How many users are you adding on a monthly basis?
We are adding more than two members per second globally. That is the pace of growth that we are seeing. We will announce when we reach the next milestone. India is one of the countries, which is growing very fast for us. The tipping point that happened in the US three-four years ago, it feels like we have already hit that in India. People are starting to see the full power of the network — not just for job, connections — and people are engaging with different parts of our site. We started our office in India in November 2009 and at that time there were 3.4 million members and today we are well over 21 million members. We are continuing to be one of the fastest growing countries for LinkedIn on a weekly basis.
What is your target for India? Do you see this momentum of 500 per cent growth continuing?
We do see momentum and that is why we continue to grow very fast. But, I don’t think we chase these numbers as targets. We don’t necessarily chase metrics around growth or around specific time spent on site because we want to make sure that people have good experience. So there is no real target that we are chasing. We want to deliver value to as many professionals in India as possible and that is where we are having initiatives around students, for example because students and recent graduates are just as much professionals as anyone else. They have not historically had the ability of express their professional brand because it was about jobs and positions, which they did not have at that time.
So we have added a lot of stuff onto the site like test score, volunteer associations and things around projects to have a full identity. We have recently announced university pages and our alumni tool to help these students make better decisions around their career. So there is a focus around making sure those guys just as any other professionals have a voice and ability to project a professional brand.
And as we get into different geographies we are figuring out what are those bases which are left out of our mission and we are trying to focus on those guys, if there is a specific product change needed. But, we are not chasing any particular target.

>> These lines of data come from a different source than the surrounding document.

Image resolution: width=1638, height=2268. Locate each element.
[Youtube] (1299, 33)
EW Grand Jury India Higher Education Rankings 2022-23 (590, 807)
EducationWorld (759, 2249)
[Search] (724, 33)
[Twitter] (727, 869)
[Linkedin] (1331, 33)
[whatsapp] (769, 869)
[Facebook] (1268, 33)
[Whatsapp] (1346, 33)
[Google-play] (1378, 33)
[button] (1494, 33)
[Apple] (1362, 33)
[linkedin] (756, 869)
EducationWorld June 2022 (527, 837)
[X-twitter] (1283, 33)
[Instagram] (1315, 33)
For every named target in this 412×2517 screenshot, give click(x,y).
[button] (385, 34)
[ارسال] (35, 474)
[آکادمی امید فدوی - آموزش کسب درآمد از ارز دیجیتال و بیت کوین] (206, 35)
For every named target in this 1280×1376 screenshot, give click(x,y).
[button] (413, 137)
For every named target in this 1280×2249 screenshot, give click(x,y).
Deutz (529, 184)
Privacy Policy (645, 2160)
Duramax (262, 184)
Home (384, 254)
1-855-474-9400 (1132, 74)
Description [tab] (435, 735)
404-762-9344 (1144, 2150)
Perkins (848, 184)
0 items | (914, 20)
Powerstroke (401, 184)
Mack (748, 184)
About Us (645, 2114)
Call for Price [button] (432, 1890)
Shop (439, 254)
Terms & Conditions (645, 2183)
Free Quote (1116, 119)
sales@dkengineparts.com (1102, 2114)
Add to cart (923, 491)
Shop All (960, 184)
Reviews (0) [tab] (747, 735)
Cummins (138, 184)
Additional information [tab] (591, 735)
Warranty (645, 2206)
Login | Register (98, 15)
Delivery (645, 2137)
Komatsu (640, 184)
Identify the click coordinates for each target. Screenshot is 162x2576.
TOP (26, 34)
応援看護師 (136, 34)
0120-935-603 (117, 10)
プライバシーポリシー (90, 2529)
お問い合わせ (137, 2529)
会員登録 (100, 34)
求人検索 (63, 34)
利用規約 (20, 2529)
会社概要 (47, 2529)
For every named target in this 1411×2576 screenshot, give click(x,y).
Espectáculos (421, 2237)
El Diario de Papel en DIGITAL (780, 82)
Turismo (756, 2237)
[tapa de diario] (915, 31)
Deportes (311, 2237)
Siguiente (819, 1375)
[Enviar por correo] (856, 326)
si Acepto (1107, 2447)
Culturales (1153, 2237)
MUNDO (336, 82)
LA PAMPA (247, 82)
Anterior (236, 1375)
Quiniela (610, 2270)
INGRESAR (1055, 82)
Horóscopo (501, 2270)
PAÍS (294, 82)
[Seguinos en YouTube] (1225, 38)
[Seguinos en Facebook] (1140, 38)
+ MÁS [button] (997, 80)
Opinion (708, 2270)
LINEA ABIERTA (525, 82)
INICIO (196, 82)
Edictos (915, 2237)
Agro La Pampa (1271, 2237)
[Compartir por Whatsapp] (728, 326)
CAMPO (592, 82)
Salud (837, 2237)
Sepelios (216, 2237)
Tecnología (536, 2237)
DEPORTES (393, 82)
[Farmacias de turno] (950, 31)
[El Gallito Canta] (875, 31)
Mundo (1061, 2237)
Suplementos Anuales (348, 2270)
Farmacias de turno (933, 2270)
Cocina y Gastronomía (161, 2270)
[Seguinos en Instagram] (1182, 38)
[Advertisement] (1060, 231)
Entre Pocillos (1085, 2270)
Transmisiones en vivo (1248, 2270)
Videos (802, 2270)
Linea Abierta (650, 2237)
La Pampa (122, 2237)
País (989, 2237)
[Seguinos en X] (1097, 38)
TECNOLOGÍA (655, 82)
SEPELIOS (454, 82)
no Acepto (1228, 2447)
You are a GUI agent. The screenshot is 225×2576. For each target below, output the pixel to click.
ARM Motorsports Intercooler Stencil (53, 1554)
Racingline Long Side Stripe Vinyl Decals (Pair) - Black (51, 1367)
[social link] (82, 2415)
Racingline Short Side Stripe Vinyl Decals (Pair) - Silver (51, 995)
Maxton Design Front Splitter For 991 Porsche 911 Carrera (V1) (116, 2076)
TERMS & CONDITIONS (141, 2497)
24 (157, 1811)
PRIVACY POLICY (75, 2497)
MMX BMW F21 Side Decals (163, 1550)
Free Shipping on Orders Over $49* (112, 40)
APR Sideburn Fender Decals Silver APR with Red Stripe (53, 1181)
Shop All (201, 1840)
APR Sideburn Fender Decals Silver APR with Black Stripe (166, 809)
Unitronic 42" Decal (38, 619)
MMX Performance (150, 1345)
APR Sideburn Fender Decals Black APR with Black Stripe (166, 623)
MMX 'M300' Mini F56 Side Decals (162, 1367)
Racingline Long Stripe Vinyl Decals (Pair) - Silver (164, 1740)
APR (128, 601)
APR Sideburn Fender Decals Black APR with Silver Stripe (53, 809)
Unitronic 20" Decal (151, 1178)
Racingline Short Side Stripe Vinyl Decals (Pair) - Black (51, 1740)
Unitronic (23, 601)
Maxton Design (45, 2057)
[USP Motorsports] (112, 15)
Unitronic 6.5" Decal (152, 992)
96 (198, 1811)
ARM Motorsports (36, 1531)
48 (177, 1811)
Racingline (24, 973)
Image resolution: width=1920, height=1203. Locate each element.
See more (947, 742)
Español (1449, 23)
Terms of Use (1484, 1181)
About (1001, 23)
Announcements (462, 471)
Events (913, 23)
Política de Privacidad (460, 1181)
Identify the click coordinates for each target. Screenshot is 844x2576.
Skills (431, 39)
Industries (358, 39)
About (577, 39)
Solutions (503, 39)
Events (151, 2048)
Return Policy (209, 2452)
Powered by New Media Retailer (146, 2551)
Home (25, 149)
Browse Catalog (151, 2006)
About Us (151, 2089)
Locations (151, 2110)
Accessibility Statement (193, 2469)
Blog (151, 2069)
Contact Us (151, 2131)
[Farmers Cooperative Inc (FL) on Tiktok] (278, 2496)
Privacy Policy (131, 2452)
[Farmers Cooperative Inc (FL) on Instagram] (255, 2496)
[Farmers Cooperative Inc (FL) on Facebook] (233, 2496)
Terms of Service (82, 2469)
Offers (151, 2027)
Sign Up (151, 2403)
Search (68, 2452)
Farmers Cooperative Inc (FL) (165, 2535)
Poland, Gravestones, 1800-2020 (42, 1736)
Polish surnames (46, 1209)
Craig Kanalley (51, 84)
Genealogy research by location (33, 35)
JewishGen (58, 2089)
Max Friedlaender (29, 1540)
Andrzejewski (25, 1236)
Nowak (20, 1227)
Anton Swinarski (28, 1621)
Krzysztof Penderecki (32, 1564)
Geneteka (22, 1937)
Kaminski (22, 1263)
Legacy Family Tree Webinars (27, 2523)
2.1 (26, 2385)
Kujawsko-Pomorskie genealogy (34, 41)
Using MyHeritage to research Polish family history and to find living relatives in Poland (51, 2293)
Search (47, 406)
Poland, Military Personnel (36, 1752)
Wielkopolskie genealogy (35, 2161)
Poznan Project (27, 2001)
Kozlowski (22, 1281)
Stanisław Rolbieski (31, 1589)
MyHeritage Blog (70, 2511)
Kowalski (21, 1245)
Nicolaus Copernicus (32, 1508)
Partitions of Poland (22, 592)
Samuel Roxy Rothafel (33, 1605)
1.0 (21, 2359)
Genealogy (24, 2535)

Is there a difference in a way LinkedIn is approaching India market? How localised is the services that you are offering here?
Some of the stuffs that apply globally in terms of relevance, applies here too like who is in your network and what are they sharing, what function, what industry etc. We are exploring what other avenues of localisation would be right, we don’t want to become a place where we have a super customised product for any unique country because then you miss out of the global innovation.
What is your value proposition in the digital advertising and marketing space?
I think in India, I still find people in that evolution or journey where they can track digital conversions, so they focus all their attention on squeezing them. So, they are almost killing the digital before even they start. People are coming here (LinkedIn) to invest time whereas they go to other websites to spend/ passing time. So, because of that one of the things they are looking for is updates from brands. But, that is why brands need to be sensitive that they are not looking for your product, but your information and lot of companies have tonnes of research and information.
What about acquisitions?
We continue to look at acquisitions at the right time for solving a particular need. We continue to look at mergers and acquisitions as a path, but, we see it is a means and not an end goal. We will continue to look.
Are you seeing more traction on mobile or is it more from PC?
It is both. Mobile is our fastest growing service. We have third of our traffic globally coming through mobile and it is no different in India and it is good market for us. We are seeing actually growth in desktop page views as well. Mobile now is 33 per cent of our traffic and its increasingly growing in India as well as we add more platforms. We have iOS, Android and BlackBerry. We have just added Nokia Asha to that and we will continue to see traction in India on mobile as well.